**WORK TO COMPLETE:**
Copy out every one of the lines below without changing a single character.

**RECORDS TO USE:**
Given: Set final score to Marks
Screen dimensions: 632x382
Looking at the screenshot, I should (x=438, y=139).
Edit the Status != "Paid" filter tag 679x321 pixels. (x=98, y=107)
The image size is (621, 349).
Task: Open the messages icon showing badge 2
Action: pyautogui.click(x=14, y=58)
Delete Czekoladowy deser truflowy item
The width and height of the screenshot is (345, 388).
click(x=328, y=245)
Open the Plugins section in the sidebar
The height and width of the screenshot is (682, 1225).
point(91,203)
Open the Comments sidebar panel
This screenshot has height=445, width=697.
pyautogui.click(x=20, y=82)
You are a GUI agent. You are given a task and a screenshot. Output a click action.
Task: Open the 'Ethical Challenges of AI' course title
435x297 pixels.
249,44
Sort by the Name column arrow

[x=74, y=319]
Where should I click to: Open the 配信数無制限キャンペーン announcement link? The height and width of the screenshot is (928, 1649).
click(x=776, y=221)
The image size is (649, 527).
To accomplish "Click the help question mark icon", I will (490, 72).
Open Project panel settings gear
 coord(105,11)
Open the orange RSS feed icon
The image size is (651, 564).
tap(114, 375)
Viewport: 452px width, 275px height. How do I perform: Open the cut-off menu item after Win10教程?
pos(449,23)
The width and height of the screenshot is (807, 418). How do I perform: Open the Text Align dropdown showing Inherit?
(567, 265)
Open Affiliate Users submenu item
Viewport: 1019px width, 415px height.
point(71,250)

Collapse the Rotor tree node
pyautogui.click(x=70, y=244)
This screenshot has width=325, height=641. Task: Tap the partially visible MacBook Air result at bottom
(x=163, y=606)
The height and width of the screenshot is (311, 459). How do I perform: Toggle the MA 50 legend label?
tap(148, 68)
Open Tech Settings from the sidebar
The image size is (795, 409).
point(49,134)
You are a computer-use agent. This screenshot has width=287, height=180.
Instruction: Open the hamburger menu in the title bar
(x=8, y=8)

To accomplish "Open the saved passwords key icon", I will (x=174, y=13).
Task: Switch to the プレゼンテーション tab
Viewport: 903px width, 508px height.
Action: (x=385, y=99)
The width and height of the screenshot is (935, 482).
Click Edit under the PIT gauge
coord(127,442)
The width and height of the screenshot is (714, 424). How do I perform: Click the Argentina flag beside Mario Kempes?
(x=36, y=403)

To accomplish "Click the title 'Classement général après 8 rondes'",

**FINISHED EXERCISE:**
Given: Set final score to Marks
Screen dimensions: 632x382
Looking at the screenshot, I should (x=438, y=139).
Edit the Status != "Paid" filter tag 679x321 pixels. (x=98, y=107)
The image size is (621, 349).
Task: Open the messages icon showing badge 2
Action: pyautogui.click(x=14, y=58)
Delete Czekoladowy deser truflowy item
The width and height of the screenshot is (345, 388).
click(x=328, y=245)
Open the Plugins section in the sidebar
The height and width of the screenshot is (682, 1225).
point(91,203)
Open the Comments sidebar panel
This screenshot has height=445, width=697.
pyautogui.click(x=20, y=82)
You are a GUI agent. You are given a task and a screenshot. Output a click action.
Task: Open the 'Ethical Challenges of AI' course title
435x297 pixels.
249,44
Sort by the Name column arrow

[x=74, y=319]
Where should I click to: Open the 配信数無制限キャンペーン announcement link? The height and width of the screenshot is (928, 1649).
click(x=776, y=221)
The image size is (649, 527).
To accomplish "Click the help question mark icon", I will (490, 72).
Open Project panel settings gear
 coord(105,11)
Open the orange RSS feed icon
The image size is (651, 564).
tap(114, 375)
Viewport: 452px width, 275px height. How do I perform: Open the cut-off menu item after Win10教程?
pos(449,23)
The width and height of the screenshot is (807, 418). How do I perform: Open the Text Align dropdown showing Inherit?
(567, 265)
Open Affiliate Users submenu item
Viewport: 1019px width, 415px height.
point(71,250)

Collapse the Rotor tree node
pyautogui.click(x=70, y=244)
This screenshot has width=325, height=641. Task: Tap the partially visible MacBook Air result at bottom
(x=163, y=606)
The height and width of the screenshot is (311, 459). How do I perform: Toggle the MA 50 legend label?
tap(148, 68)
Open Tech Settings from the sidebar
The image size is (795, 409).
point(49,134)
You are a computer-use agent. This screenshot has width=287, height=180.
Instruction: Open the hamburger menu in the title bar
(x=8, y=8)

To accomplish "Open the saved passwords key icon", I will (x=174, y=13).
Task: Switch to the プレゼンテーション tab
Viewport: 903px width, 508px height.
Action: (x=385, y=99)
The width and height of the screenshot is (935, 482).
Click Edit under the PIT gauge
coord(127,442)
The width and height of the screenshot is (714, 424). How do I perform: Click the Argentina flag beside Mario Kempes?
(x=36, y=403)

To accomplish "Click the title 'Classement général après 8 rondes'",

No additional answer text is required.